Blaming it on the beer might not be as truthful as you think– here’s why.
“I said what?? Oh, man, sorry–I was totally drunk.” It’s a line you might have said or heard more than once, and it seems like a reasonable explanation.
People say and do things when they’re drunk that they swear they’d never do sober. But that excuse might not hold up well, for long.
A new study published in Clinical Psychological Science has found that your personality might not change as much as you think, when you’ve had one too many.
Rachel Winograd of the Missouri Institute of Mental Health and colleagues analyzed the effects of alcohol on a person’s character using something called the Five Factor Model of personality.
156 participants were asked to self-evaluated how they perceived their personalities to change after drinking. Researchers then observed these same participants after around half of them had consumed drinks that brought their blood alcohol levels to about .09. The other half of the group consumed non-alcoholic beverages.

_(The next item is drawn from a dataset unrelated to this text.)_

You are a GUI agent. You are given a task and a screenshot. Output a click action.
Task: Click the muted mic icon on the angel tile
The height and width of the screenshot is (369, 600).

The drinkers participated in group activities that involved completing puzzles and participating in discussion that allowing them to interact with each other.
It was found that the people who drank thought that they became less conscientious, less agreeable and less likely to try new things. They also felt they were more emotionally stable and extroverted, when drinking.
In contrast, the researchers observing the group found that people who were drinking retained their basic personality traits and simply became more extroverted, active and assertive.
“We were surprised to find such a discrepancy between drinkers’ perceptions of their own alcohol-induced personalities and how observers perceived them,” said Winograd.
What does it mean in the long run? It might not be the vodka speaking. It may simply a more outgoing version of the real deal.